Manon, alias Illiana, est une jeune fille de vingt deux ans qui a toujours voulu être actrice et qui, grâce à sa maman, a commencée à l’âge de dix ans. Elle a donc douze ans de théâtre dans les pattes et un peu plus d’un an et demi dans le monde du cinéma. Son envie de participer au projet Hellcops vient d’une rencontre professionnelle avec Thibault Dérioz (producteur d’Hellcops) sur le court métrage Phantasme (Réalisation : Thomas Pantalacci). Puis le thème du projet, un peu décalé, était plus qu’attrayant.

Au yeux de Manon, ce projet est réalisé avec une équipe sérieuse et consciencieuse dans le travail. Une bonne humeur toujours présente malgré la tension due aux journées de travail chargées. Une organisation positive pour un premier projet mais qui aurait pu être meilleure et elle le sera dans le second.

Sur Hellcops, Manon nous évoque un épisode marquant qui découle d’une scène à cheval. N’ayant pas cavalée depuis un certain temps, Manon à eut un soucis aux adducteurs (douloureux n’est ce pas ?) et ceci fut une mauvaise expérience physique mais cela a joué sur le planning qu’il a fallu modifier pour lui permettre de ce remettre. Mais ce même problème amena un rapprochement certain entre les membres de l’équipe et a contribuer à souder l’équipe de tournage. Manon conclue dans un sourire que c’est un bon et mauvais souvenir de ce tournage.

Sur la discussion à propos de son personnage Illiana, Manon confie qu’elle n’avait aucune préparation physique ou psychologique spéciale en amont. Se préparant au moment où il fallait tourner la scène, lors des répétitions. Cela lui permettait de mieux comprendre ce que le réalisateur attendait d’elle et de son personnage. Pour les ressemblances entre Illiana et Manon, il y en à très peu confie-t-elle. Nous sommes différentes. Il est vrai qu’Illiana est froide et colérique alors que Manon peut paraitre froide au premier abord mais elle se déride ensuite. Dans un rire, on apprends qu’Illiana serait une fille qui aurait ses règles en permanence.

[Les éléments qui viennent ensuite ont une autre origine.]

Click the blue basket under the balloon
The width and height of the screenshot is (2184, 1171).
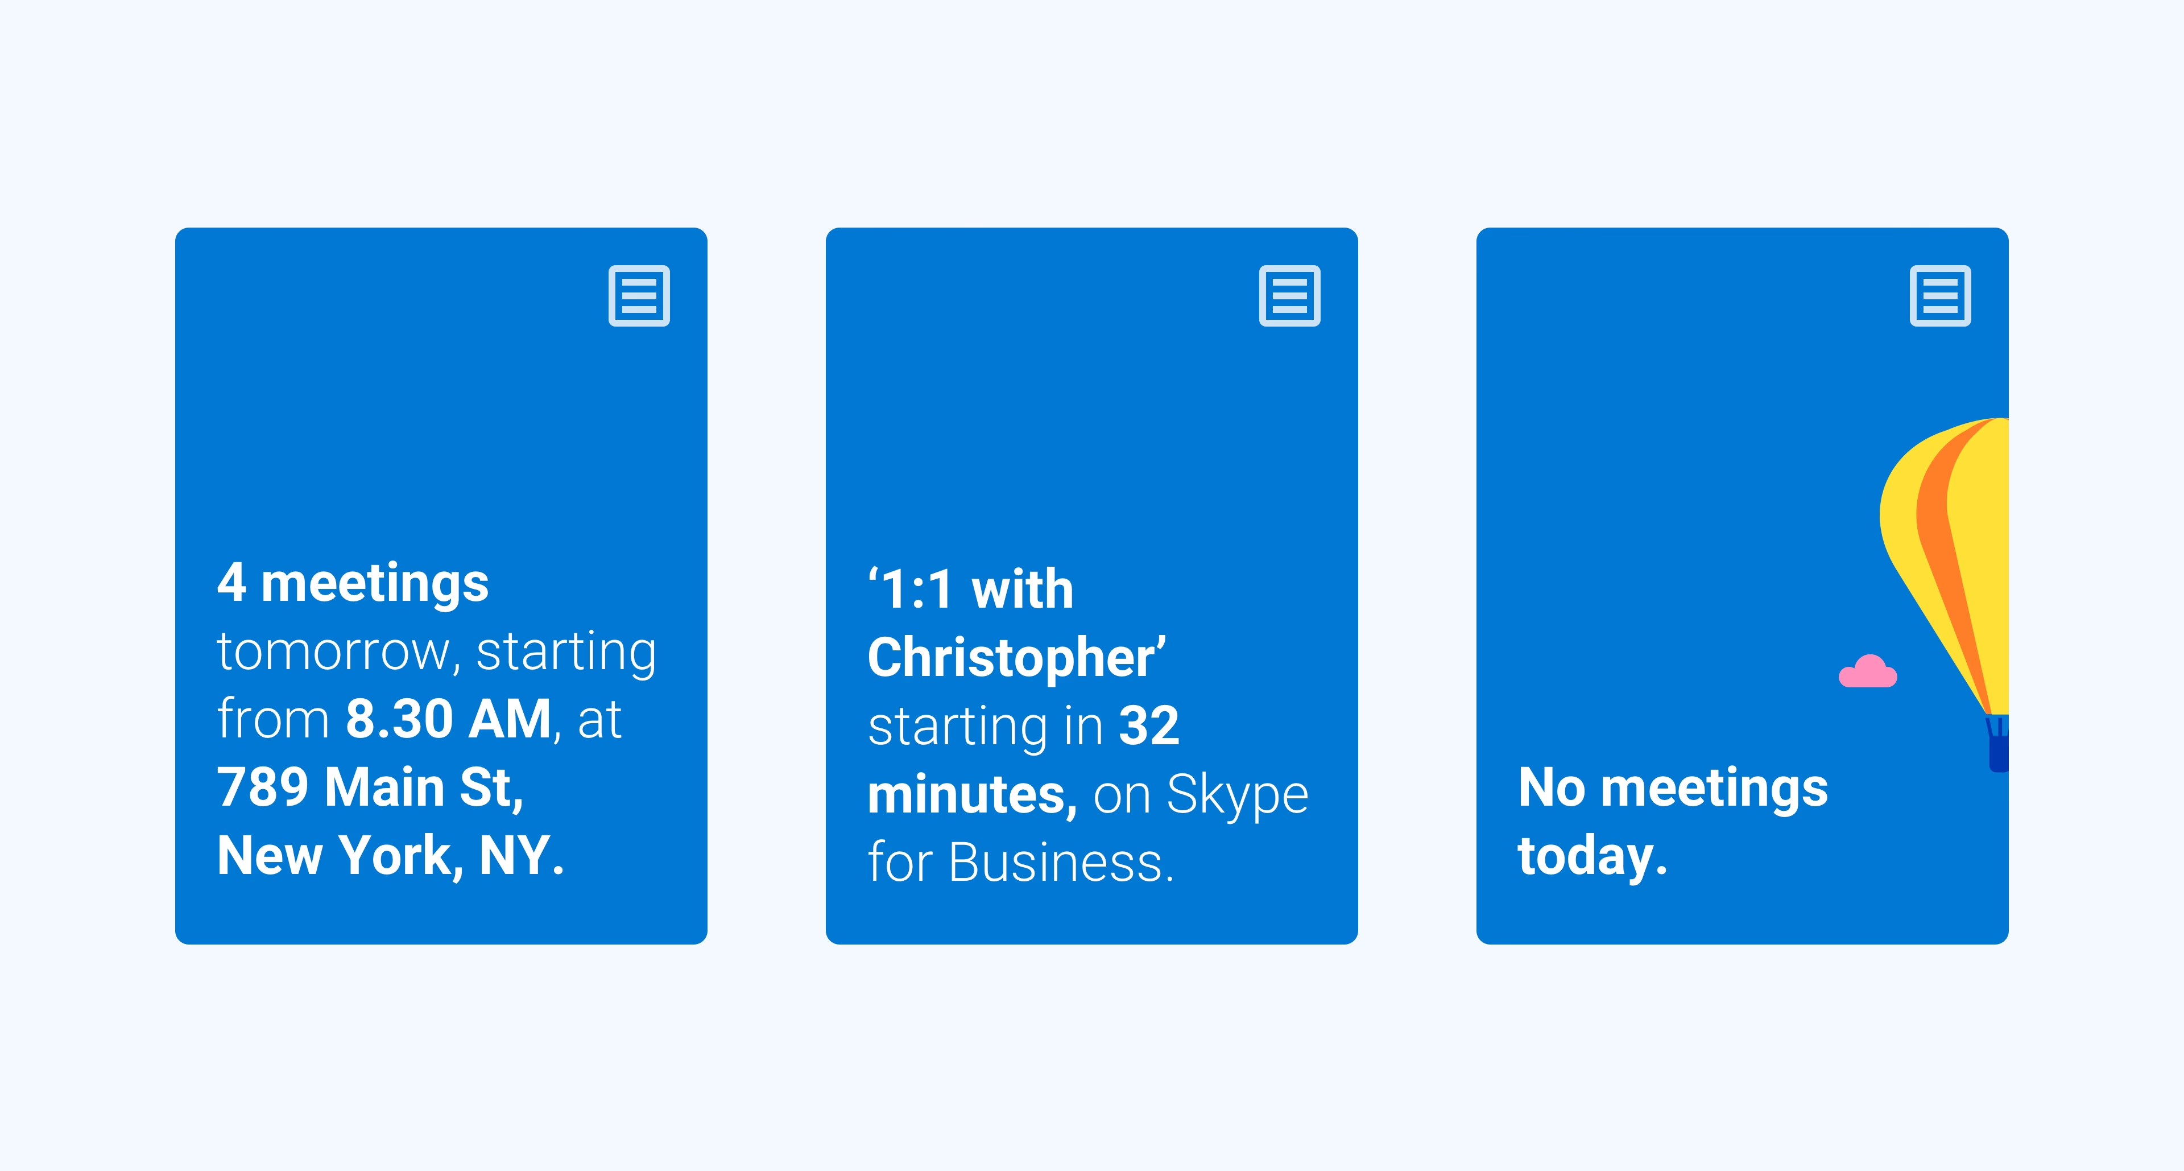[1998, 750]
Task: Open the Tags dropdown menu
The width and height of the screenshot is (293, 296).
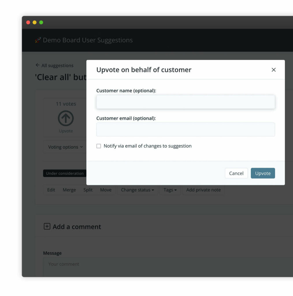Action: pos(170,190)
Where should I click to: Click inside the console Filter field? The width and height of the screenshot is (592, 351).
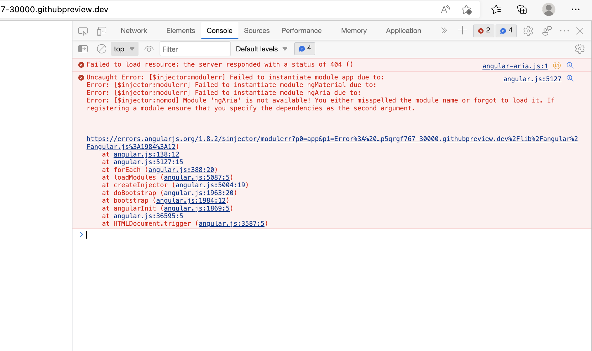click(195, 49)
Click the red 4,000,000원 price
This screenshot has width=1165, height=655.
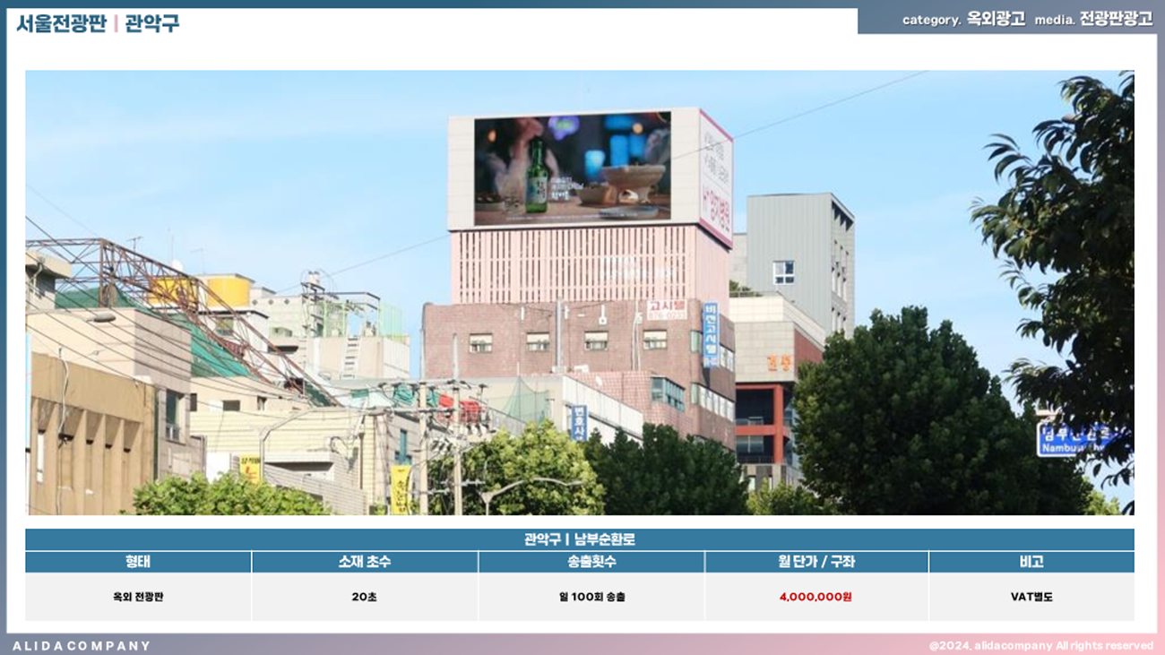point(816,597)

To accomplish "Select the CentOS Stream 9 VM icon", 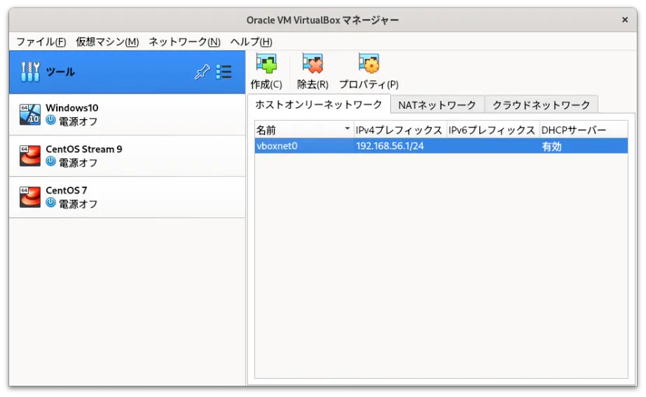I will click(30, 156).
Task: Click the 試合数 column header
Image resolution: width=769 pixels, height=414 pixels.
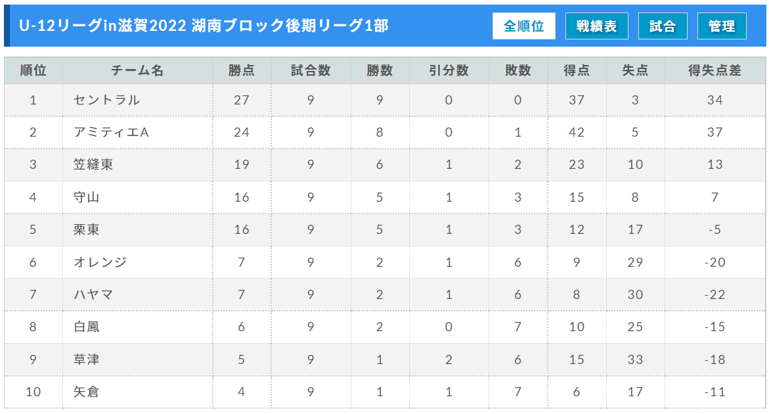Action: click(311, 70)
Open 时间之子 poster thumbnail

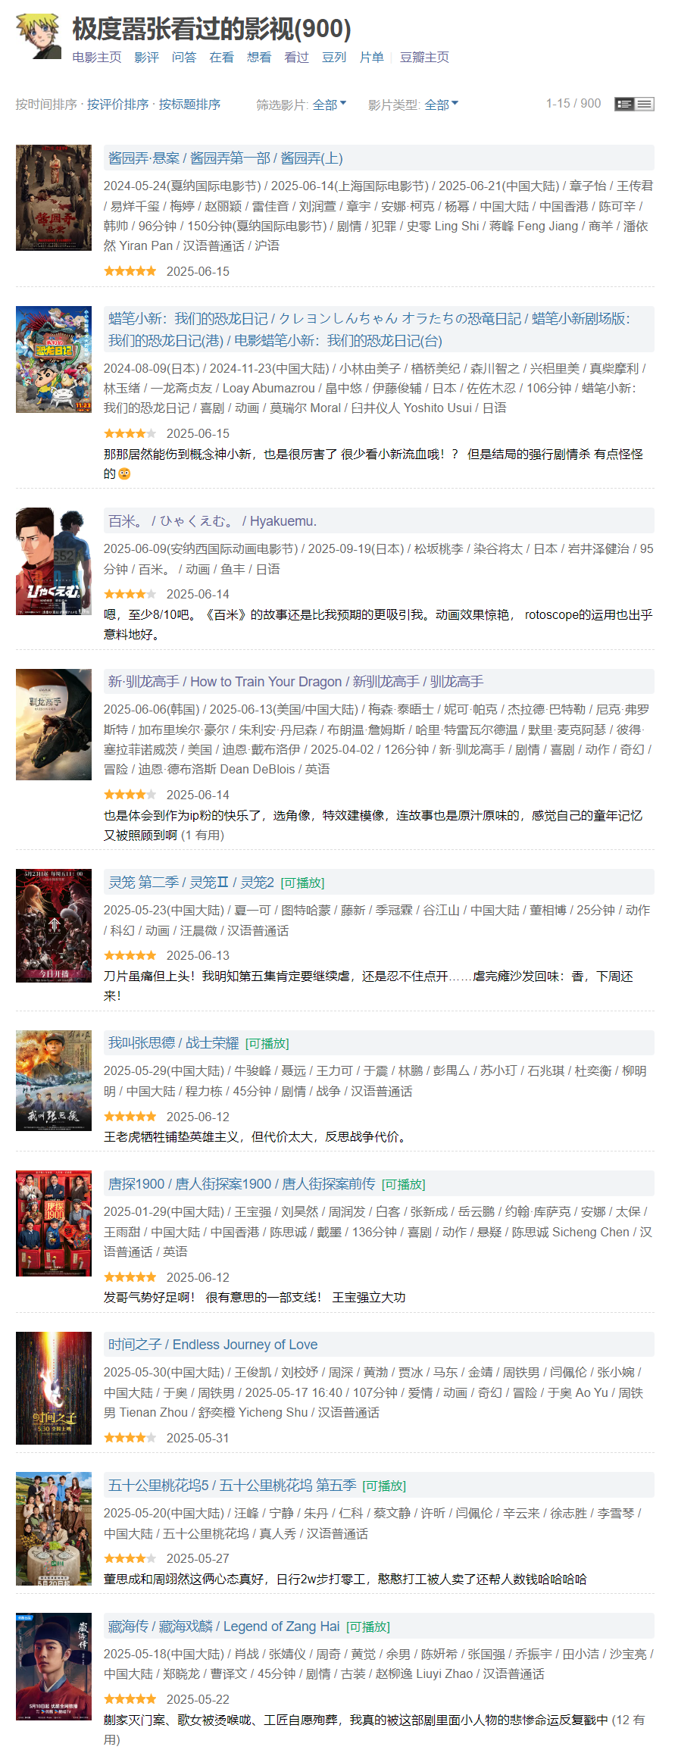(54, 1388)
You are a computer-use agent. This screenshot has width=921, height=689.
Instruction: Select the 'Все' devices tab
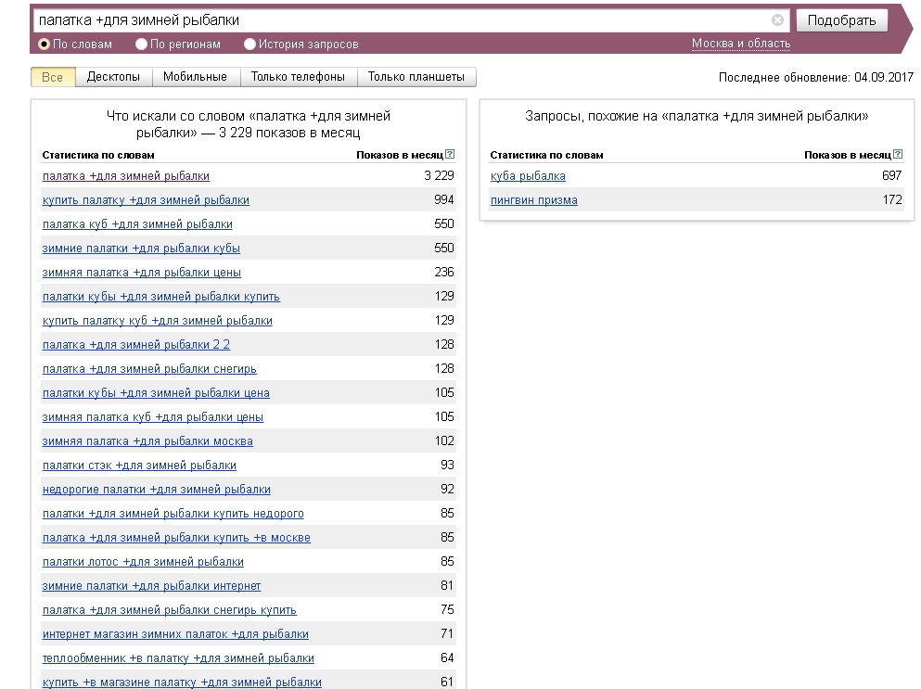[52, 77]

Entre acteur, Manon trouve que la relation est saine. Il y a une écoute et une entraide. Des échanges et des avis pour trouver la manière la plus juste de jouer et de travailler. Elle pense exactement la même chose à propos de l’équipe technique.

Pour finir cette présentation, Manon vit son rève de petite fille à chacun des projets auxquels elle participe que ce soit du cinéma ou du théâtre. Sa passion pour l’un et l’autre grandit en même temps que les projets qui fleurissent autours d’elle mais dont elle ne veut pas dire un mot. Après un peu plus de questions, j’apprends tout de même qu’il y en à six qui se concrétisent doucement dont un festival de théâtre.

Merci et bravo à Manon. Bon courage pour la suite.